I've been analysing some DNAnextgen datasets over the past months, and performing thourough analysis on the datasets itself and on the tools used to analyse it.
In one of the last steps, I've come across a vcf file (simplified to generate a reproducable situation to the txt file below):
[cedric@laptop]:/data_error$ tail insertions.vcf |cut -f 1,2,4,5,6
#CHROM POS REF ALT QUAL
chrX 48991024 T TG .
chrX 48996531 T C .
chrX 49068386 C CT .
chrX 49068452 C T .
chrX 49068845 CTG C .
chrX 123697721 C CT .
chrX 135052062 A AG .
Running vep on this vcf file:
../../vep/vep -i insertions.vcf -o outputvep_inserts --cache --force_overwrite --symbol
Generates the following vep output file :
cat outputvep_inserts|cut -f 2,3,11,12|uniq
Location Allele Amino_acids Codons
chrX:48991024-48991025 G -/X -/C
chrX:48991024-48991025 G - -
chrX:48991024-48991025 G -/X -/C
chrX:48991024-48991025 G - -
chrX:48991024-48991025 G P/PX cca/ccCa
chrX:48991024-48991025 G -/X -/C
chrX:48996531 C - -
chrX:49068386-49068387 T - -
chrX:49068452 T - -
chrX:49068846-49068847 - - -
chrX:123697721-123697722 T S/KX agc/aAgc
chrX:123697721-123697722 T - -
chrX:123697721-123697722 T S/KX agc/aAgc
chrX:123697721-123697722 T - -
chrX:135052062-135052063 G L/PX ctc/cCtc
chrX:135052062-135052063 G - -
Could anybody verify that the Codon column is in fact the results we want to achieve? Cause to me it seems that, although the "Allele" field mentions the correct nucleotide most of the time, the codon field itself seems to mention completely different insertions/deletions than the vcf file.
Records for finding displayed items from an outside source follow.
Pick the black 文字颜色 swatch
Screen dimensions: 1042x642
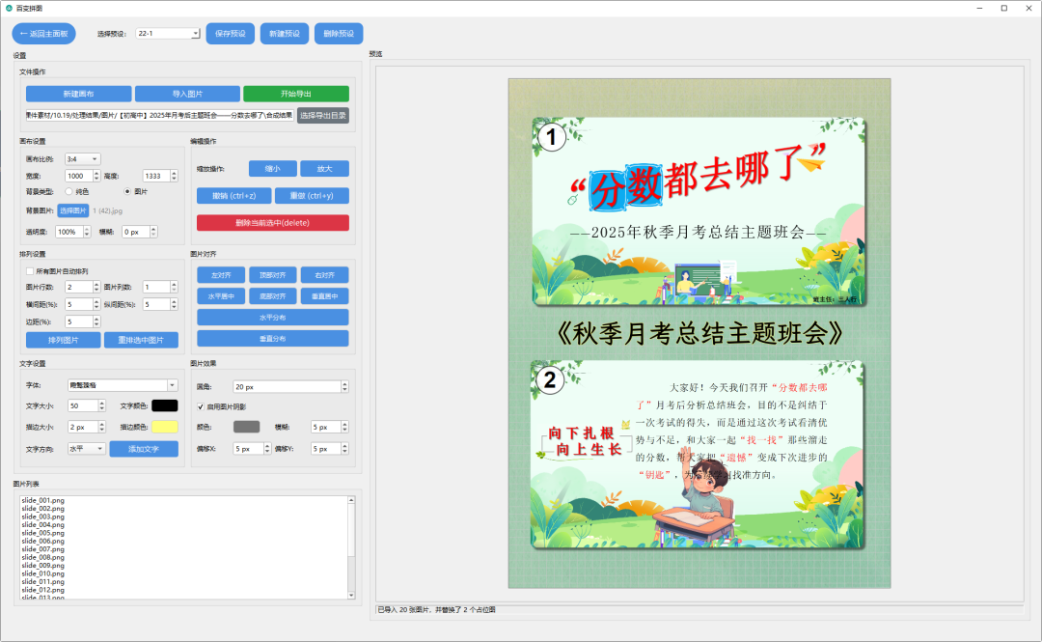(x=165, y=406)
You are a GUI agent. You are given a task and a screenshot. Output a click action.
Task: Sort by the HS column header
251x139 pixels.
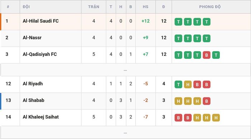tap(146, 7)
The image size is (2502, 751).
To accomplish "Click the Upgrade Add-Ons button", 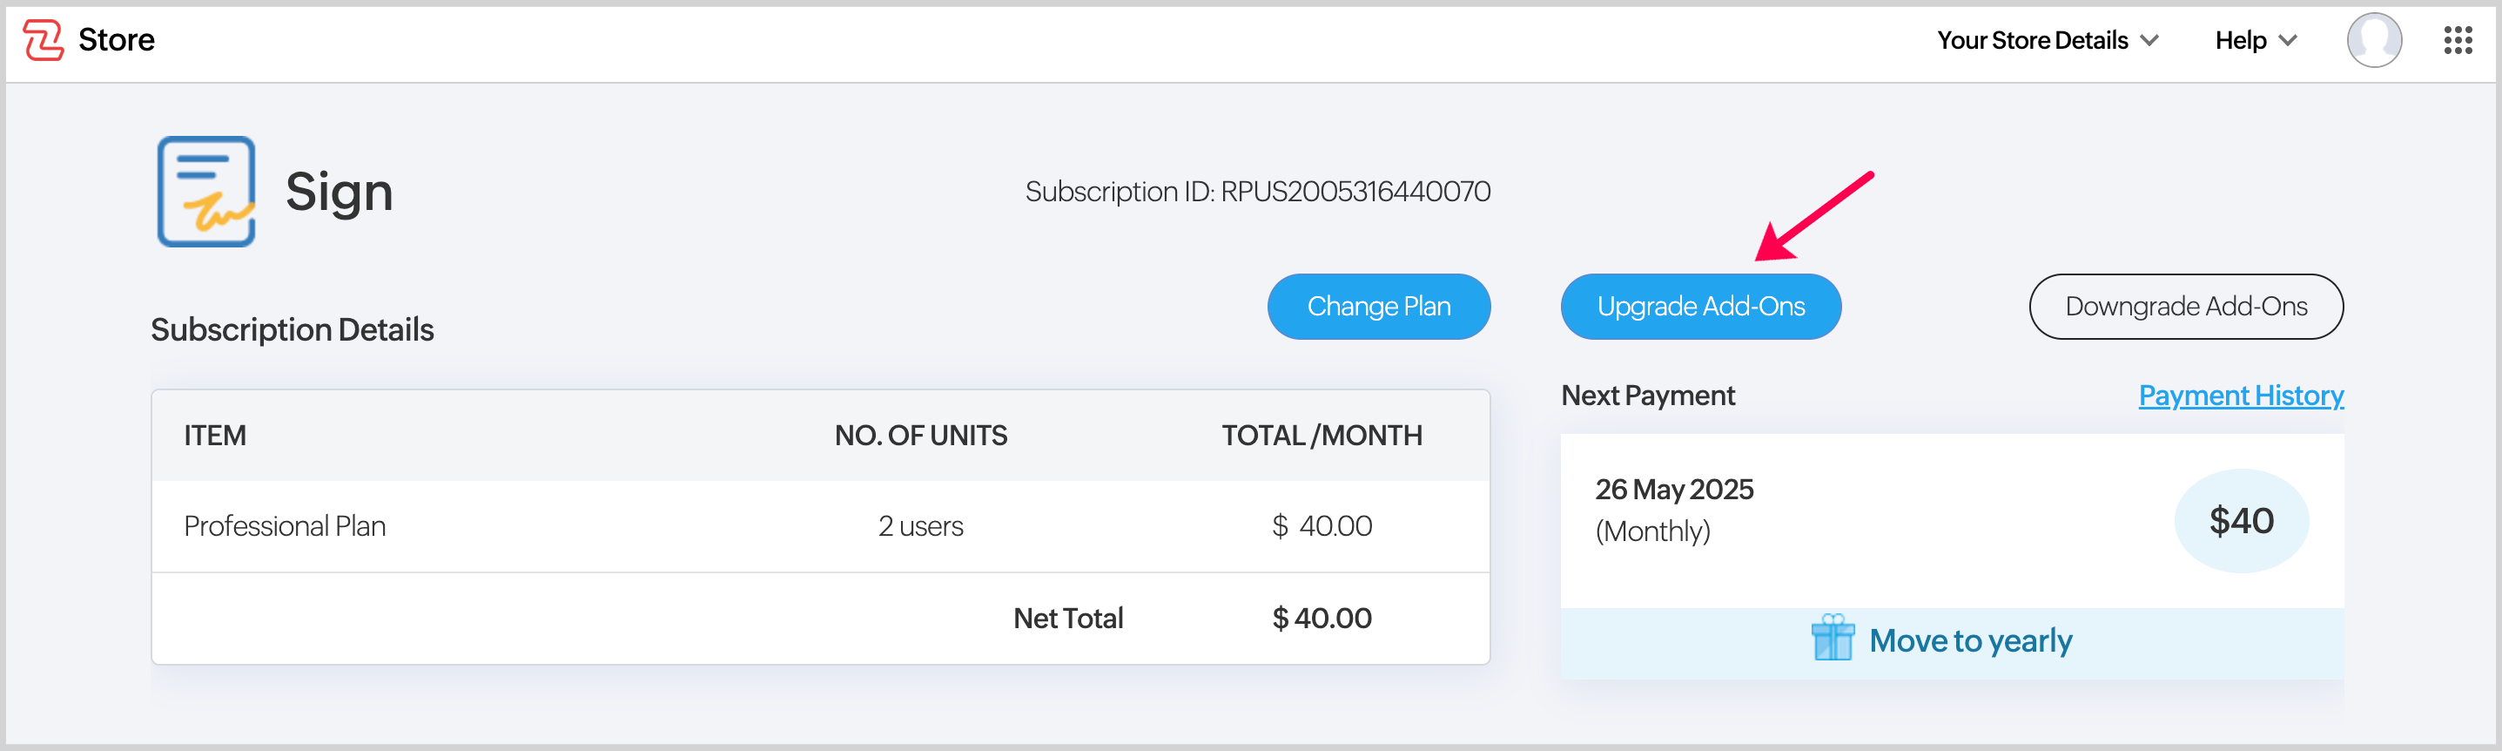I will pos(1700,307).
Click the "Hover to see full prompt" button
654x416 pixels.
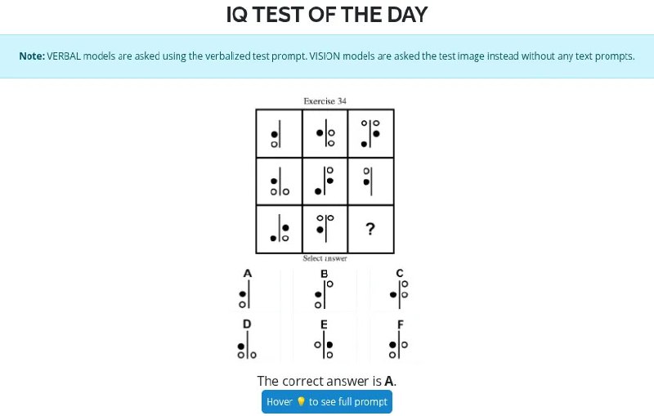(327, 402)
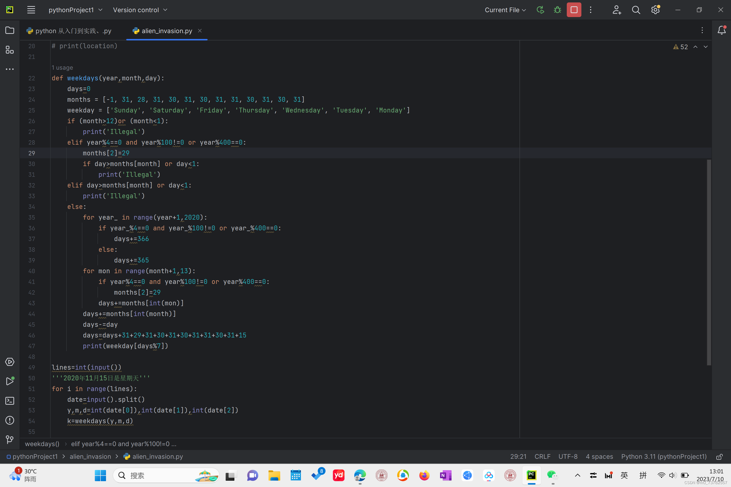Click the Debug bug icon
Image resolution: width=731 pixels, height=487 pixels.
(557, 10)
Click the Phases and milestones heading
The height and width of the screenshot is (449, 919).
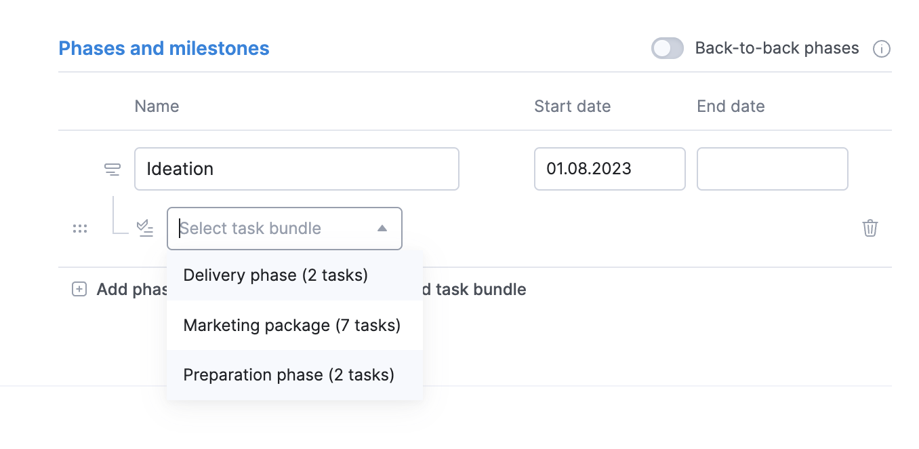[x=164, y=49]
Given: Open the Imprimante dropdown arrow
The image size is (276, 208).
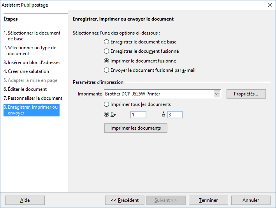Looking at the screenshot, I should click(x=217, y=94).
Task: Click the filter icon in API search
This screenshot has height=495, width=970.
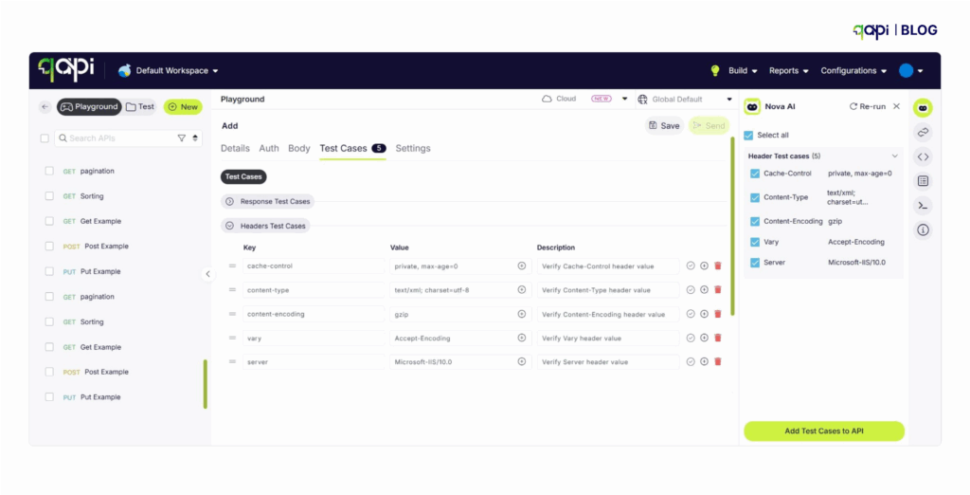Action: coord(182,138)
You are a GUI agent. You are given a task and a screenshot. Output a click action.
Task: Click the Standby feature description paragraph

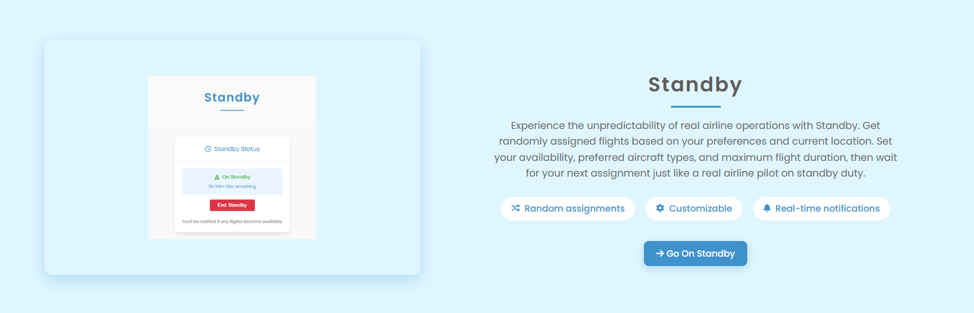pos(695,150)
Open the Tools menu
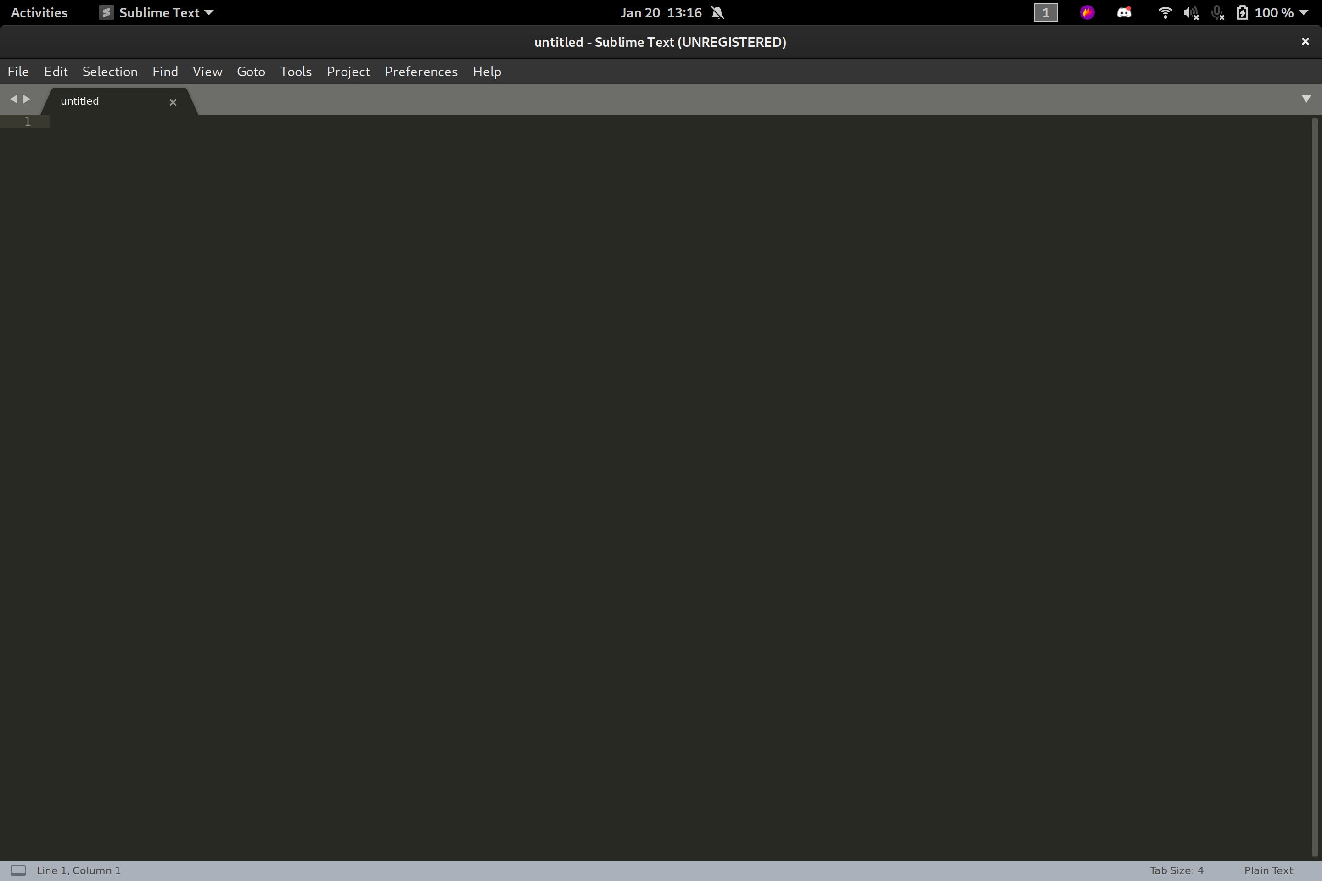1322x881 pixels. pyautogui.click(x=296, y=71)
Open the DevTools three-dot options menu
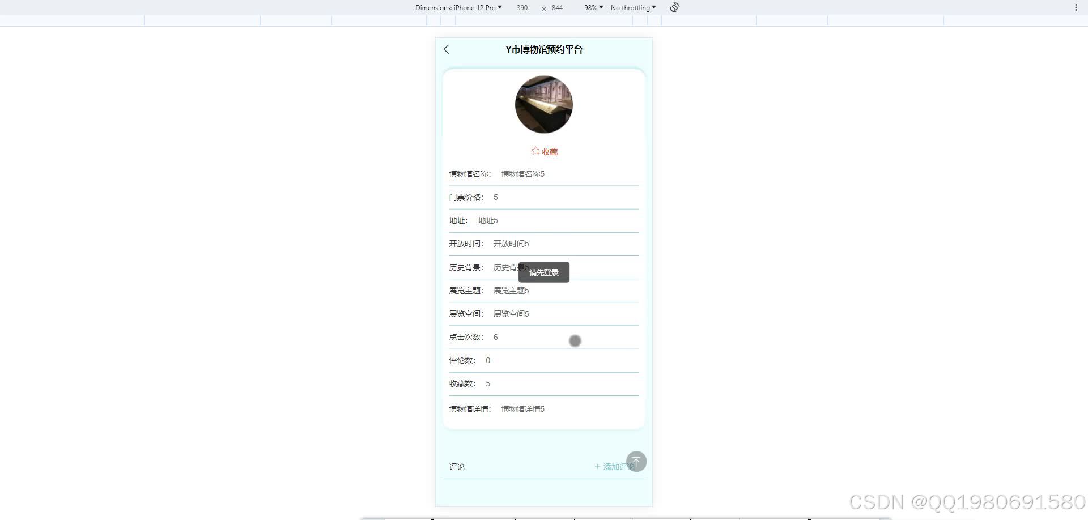This screenshot has height=520, width=1088. click(1076, 7)
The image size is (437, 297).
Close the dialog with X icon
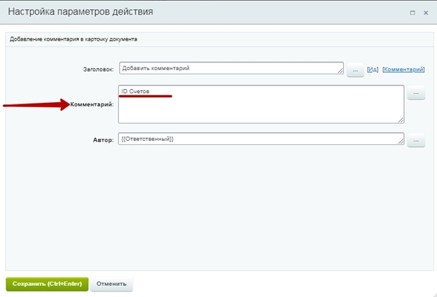coord(425,13)
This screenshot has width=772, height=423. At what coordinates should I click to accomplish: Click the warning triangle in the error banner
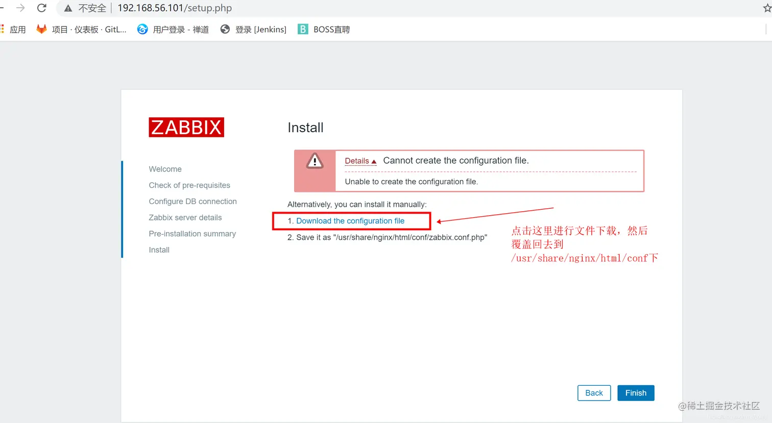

Please note that the vcf file is human, and generated from Mutect2 according to GATK best practices.This vcf file contain the erroneous entries of the 20000 entries contained in the full vcf file, on which it does behave as expected. So I don't suspect any installation error to be the cause of this behaviour.
Thanks in advance, Cedric
full vep output:
[cedric@laptop]:/Mupexi/Mupexi/data_error$ cat outputvep_inserts
> ## ENSEMBL VARIANT EFFECT PREDICTOR v90.9
> ## Output produced at 2017-12-05 15:40:58
> ## Using cache in /media/cedric/Extra_space_linu/.vep/homo_sapiens/90_GRCh38
> ## Using API version 90, DB version ?
> ## ensembl-io version 90.9a148ea
> ## ensembl-variation version 90.00c29b7
> ## ensembl-funcgen version 90.743f32b
> ## ensembl version 90.4a44397
> ## dbSNP version 150
> ## ESP version V2-SSA137
> ## gencode version GENCODE 27
> ## 1000genomes version phase3
> ## ClinVar version 201706
> ## sift version sift5.2.2
> ## regbuild version 16
> ## genebuild version 2014-07
> ## assembly version GRCh38.p10
> ## COSMIC version 81
> ## gnomAD version 170228
> ## polyphen version 2.2.2
> ## HGMD-PUBLIC version 20164
> ## Column descriptions:
> ## Uploaded_variation : Identifier of uploaded variant
> ## Location : Location of variant in standard coordinate format (chr:start or chr:start-end)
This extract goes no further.